Your response should contain exactly the lines running from the one with "The image size is (870, 699)." to the end of the data below, both included, and no pictures.

==========

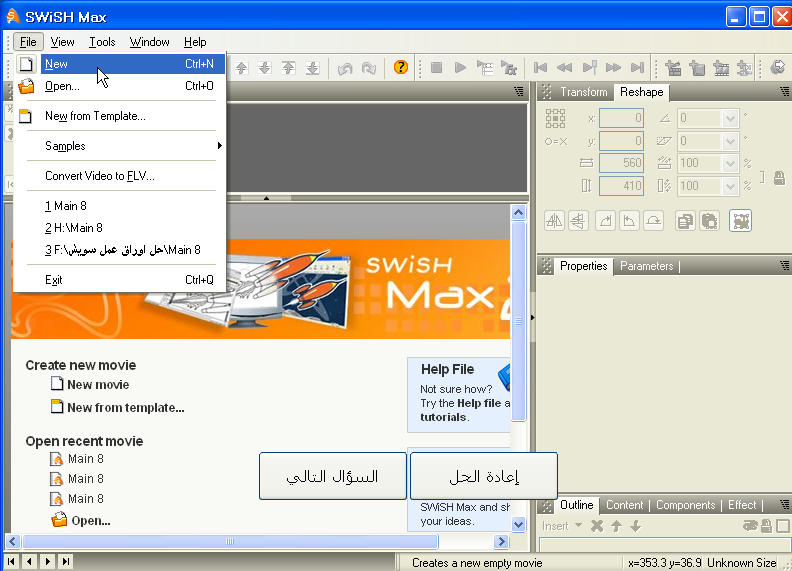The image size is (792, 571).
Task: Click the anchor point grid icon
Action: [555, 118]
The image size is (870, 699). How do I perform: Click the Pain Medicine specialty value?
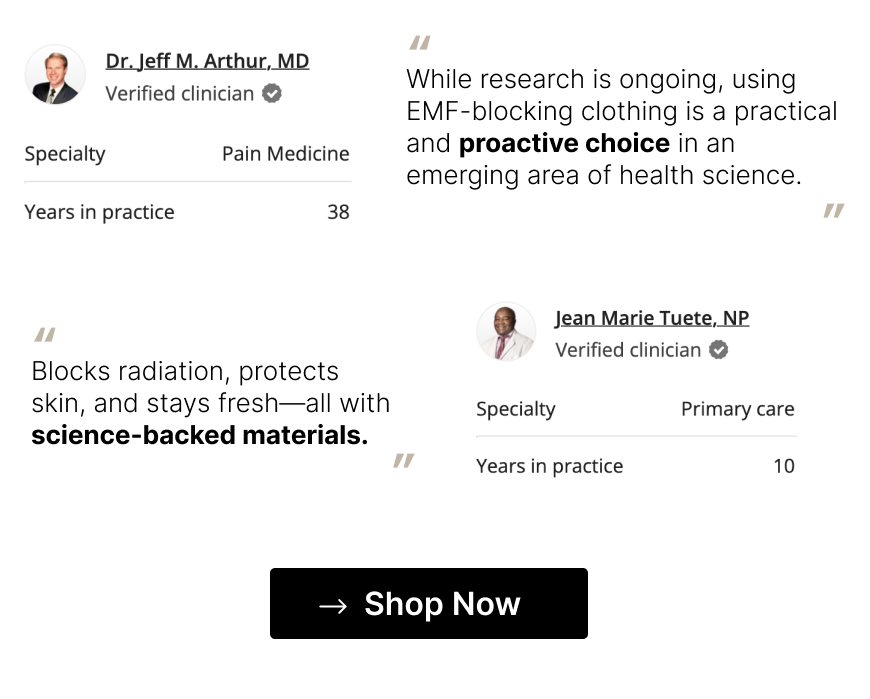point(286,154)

==========

- [EXERCISE OUTPUT]:
The image size is (870, 699). How do I perform: Click the Pain Medicine specialty value?
point(286,154)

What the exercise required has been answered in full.